Reaction mass of melamine and Nickel, 5,5'-azobis-2,4,6(1H,3H,5H)-pyrimidinetrione complexes

Administrative data

Endpoint:

short-term repeated dose toxicity: oral

Type of information:

experimental study

Adequacy of study:

key study

Reliability:

1 (reliable without restriction)

Rationale for reliability incl. deficiencies:

other: GLP guideline study

Data source

Materials and methods

Principles of method if other than guideline:

Gelbpigment E4GN was administered orally by gavage to 5 male and 5 female Wistar (HsdRCCHan:Wist) rats per dose group using ethanol/ Kolliphor HS15/ tap water (10%/ 40%/ 50%; v/v/v) as vehicle, in daily doses of 0, 100, 300, 1000 mg/kg b.w. for a period of 4 weeks. The animals were regularly observed and weighed and food and water intakes were determined. In addition, clinical laboratory investigation of blood samples was performed. Organs and tissues were subjected to gross and histopathological investigation.

GLP compliance:

yes

Test material

Test animals

Species:

rat

Strain:

Wistar

Sex:

male/female

Administration / exposure

Route of administration:

oral: gavage

Vehicle:

other: ethanol/ Kolliphor HS15/ tap water (10%/ 40%/ 50%; v/v/v)

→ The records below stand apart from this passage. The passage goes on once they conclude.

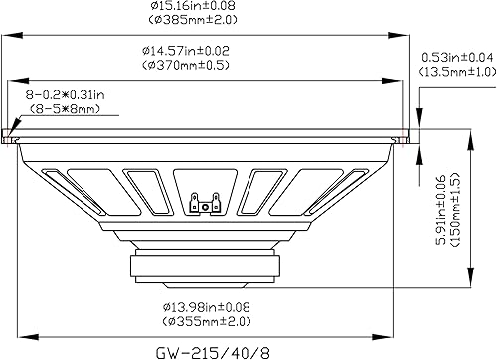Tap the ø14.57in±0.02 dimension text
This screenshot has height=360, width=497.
click(209, 50)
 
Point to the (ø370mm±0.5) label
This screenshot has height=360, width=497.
click(209, 65)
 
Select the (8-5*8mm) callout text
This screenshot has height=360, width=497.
click(62, 107)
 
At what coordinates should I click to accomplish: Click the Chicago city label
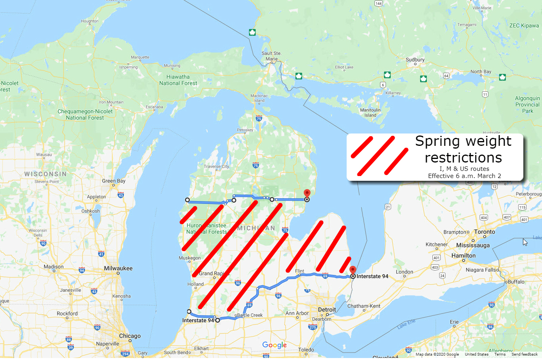pyautogui.click(x=130, y=336)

Analytical verification of doses or concentrations:

no

Duration of treatment / exposure:

4 weeks

Frequency of treatment:

daily

No. of animals per sex per dose:

5 male and 5 female rats/dose

Control animals:

yes, concurrent vehicle

Results and discussion

Effect levels

Target system / organ toxicity

Any other information on results incl. tables

Survival was not affected by the treatment with the test substance.

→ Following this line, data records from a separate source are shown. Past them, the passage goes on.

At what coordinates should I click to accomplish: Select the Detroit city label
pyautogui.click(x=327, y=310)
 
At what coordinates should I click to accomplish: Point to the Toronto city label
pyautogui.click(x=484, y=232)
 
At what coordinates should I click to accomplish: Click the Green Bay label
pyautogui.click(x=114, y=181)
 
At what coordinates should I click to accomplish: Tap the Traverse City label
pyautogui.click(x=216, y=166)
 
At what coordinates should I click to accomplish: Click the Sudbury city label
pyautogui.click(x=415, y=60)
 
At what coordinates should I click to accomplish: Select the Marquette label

At clinical observations the only treatment-related finding was that the color of feces was changed (yellowish) in cages of treatment groups. It seems to be obvious that this finding is caused by the color of Gelbpigment E4GN.

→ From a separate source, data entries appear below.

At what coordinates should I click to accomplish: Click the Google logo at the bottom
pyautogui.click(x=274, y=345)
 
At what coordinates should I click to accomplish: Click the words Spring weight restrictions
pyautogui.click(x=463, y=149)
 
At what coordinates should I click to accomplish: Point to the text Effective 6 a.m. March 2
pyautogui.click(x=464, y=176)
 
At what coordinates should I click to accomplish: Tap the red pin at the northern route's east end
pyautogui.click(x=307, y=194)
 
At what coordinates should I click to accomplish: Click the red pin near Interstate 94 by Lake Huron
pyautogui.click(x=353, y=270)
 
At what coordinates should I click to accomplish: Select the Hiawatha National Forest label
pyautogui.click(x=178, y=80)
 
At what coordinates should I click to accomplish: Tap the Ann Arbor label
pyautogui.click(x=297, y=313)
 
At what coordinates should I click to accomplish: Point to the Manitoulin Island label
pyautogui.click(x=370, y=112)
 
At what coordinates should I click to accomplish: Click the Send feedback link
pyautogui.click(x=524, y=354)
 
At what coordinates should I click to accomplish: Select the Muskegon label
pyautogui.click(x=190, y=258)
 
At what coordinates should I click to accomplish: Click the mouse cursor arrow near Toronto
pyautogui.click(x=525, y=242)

At histopathology some yellowish material was seen in the lumen of the large intestine (cecum, colon, rectum) of almost all rats treated with 1000 mg/kg and, additionally, in the rat of the 300 mg/kg group, which died during blood sampling. However, in all cases no such material was detected intracellularly or related to any other lesion seen in the affected organs. Therefore, this is assessed to be a sign of exposure and not as adverse.

Body weight development of males and females was not retarded by the treatment up to 1000 mg/kg. Mean food and water intake in treated groups was not relevantly changed.

Neither hematology nor clinical chemistry gave evidence for toxicologically relevant treatment-related effects up to 1000 mg/kg.

Applicant's summary and conclusion

Executive summary:

Gelbpigment E4GN was administered orally by gavage to 5 male and 5 female Wistar (HsdRCCHan:Wist) rats per dose group using ethanol/ Kolliphor HS15/ tap water (10%/ 40%/ 50%; v/v/v) as vehicle, in daily doses of 0, 100, 300, 1000 mg/kg b.w. for a period of 4 weeks.

Survival was not affected by the treatment with the test substance.

At clinical observations the only treatment-related finding was that the color of feces was changed (yellowish) in cages of treatment groups. It seems to be obvious that this finding is caused by the color of Gelbpigment E4GN.

At histopathology some yellowish material was seen in the lumen of the large intestine (cecum, colon, rectum) of almost all rats treated with 1000 mg/kg and, additionally, in the rat of the 300 mg/kg group, which died during blood sampling. However, in all cases no such material was detected intracellularly or related to any other lesion seen in the affected organs. Therefore, this is assessed to be a sign of exposure and not as adverse.

Body weight development of males and females was not retarded by the treatment up to 1000 mg/kg. Mean food and water intake in treated groups was not relevantly changed.

Neither hematology nor clinical chemistry gave evidence for toxicologically relevant treatment-related effects up to 1000 mg/kg.

Under the conditions described the no observed-adverse-effect level (NOAEL) for repeated oral administration of Gelbpigment E4GN to male and female Wistar rats was >1000 mg/kg b.w.